TEXT SECTION
↓↓↓

Let’s have a look at them plotted.
plot(model2)
Now, we get quite a lot of plots!
One per smooth we have.
But again, not pretty, and actually very hard to descipher.
To make them nicer, we need again to make some new data to predict on, and this time add another level of complexity, namely the by
variable.
The complexity lies in that the by
variable needs to have each level represented in the data, with the range of the carat for each of them, giving us long data with the carat range being duplicated for as many as the levels in by
.
For this I like using expand_grid
.
This function does exatly that, given the various column names and range of data for each, it expands so that every possible combination is created as a data frame.
pred_data <- expand_grid(
carat = seq(from=min(diamonds$carat),
to=max(diamonds$carat),
length.out = 1000),
clarity = levels(diamonds$clarity)
)
dim(pred_data)
## [1] 8000 2
See how the dimensions of pred_data
is 8000 rows, and 2 columns.
clarity
has 8 levels, and we asked to carat
have the length of 1000
, $ 8 x 1000 = 8000 $, and then one column for each.
Pretty neat!
Again, we will use pred_data
to the new_data
argument in predict
so we can get predictions based on our model on this ideal data setup.
pred_data <- pred_data %>%
predict(model2,
newdata = .,
se=TRUE) %>%
as_tibble() %>%
cbind(pred_data)

↑↑↑

WORK INSTRUCTIONS
Rewrite the modeling tutorial between "For this I like" and "and 2 columns.", inclusive, swapping every "pred_data" for "grid_data".

SUPPLIED MATERIAL
↓↓↓

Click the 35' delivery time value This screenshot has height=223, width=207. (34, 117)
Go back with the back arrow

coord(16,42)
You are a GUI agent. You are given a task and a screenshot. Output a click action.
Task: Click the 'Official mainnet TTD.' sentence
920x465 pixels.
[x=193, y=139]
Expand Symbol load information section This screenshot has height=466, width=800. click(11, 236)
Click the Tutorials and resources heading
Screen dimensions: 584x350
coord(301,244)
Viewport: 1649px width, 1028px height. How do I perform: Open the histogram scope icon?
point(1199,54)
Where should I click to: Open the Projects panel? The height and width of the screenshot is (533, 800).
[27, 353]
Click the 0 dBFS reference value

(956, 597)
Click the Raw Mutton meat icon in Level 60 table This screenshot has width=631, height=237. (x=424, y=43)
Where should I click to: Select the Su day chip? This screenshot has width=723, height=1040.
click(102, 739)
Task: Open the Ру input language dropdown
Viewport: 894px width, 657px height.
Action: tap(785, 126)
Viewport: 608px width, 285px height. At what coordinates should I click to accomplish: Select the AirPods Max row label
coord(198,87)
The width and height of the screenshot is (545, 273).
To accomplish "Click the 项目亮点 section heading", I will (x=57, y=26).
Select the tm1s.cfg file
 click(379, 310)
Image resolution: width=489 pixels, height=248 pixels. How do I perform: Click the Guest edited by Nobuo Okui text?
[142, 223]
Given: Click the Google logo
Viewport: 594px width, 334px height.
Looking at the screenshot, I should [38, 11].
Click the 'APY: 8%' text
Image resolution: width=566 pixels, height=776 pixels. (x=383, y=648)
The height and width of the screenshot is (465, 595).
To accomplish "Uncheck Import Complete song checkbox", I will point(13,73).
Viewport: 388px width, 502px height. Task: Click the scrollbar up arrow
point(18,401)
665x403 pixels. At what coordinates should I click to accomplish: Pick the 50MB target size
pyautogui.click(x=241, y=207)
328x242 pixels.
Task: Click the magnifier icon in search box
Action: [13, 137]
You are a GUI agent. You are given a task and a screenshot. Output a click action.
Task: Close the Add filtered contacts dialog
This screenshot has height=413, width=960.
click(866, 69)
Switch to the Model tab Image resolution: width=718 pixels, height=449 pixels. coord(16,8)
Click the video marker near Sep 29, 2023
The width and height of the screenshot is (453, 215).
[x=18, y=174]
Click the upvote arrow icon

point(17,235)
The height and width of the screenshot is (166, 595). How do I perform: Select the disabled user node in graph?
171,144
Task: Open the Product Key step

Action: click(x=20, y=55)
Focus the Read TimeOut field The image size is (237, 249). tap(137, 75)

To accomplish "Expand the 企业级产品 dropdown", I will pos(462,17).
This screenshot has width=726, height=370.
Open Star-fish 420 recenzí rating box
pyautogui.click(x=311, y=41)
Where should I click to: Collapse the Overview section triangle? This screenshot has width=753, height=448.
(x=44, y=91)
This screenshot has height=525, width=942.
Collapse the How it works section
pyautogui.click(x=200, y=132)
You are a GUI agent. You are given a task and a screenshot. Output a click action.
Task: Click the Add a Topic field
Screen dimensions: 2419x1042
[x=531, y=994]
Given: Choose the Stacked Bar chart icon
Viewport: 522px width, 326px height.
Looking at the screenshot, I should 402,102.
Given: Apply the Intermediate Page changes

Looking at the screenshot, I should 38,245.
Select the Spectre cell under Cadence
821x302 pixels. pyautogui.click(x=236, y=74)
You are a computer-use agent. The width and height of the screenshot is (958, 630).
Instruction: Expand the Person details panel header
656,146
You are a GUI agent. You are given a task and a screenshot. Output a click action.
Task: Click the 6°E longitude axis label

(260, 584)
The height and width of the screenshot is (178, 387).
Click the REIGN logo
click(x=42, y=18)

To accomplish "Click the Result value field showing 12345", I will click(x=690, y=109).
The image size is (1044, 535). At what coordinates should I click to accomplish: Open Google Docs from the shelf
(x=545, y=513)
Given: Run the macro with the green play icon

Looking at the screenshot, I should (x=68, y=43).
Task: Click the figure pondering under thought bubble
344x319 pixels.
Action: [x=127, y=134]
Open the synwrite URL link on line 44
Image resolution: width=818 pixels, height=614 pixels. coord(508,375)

↑↑↑

WRITTEN RESPONSE
For this I like using expand_grid
.
This function does exatly that, given the various column names and range of data for each, it expands so that every possible combination is created as a data frame.
grid_data <- expand_grid(
carat = seq(from=min(diamonds$carat),
to=max(diamonds$carat),
length.out = 1000),
clarity = levels(diamonds$clarity)
)
dim(grid_data)
## [1] 8000 2
See how the dimensions of grid_data
is 8000 rows, and 2 columns.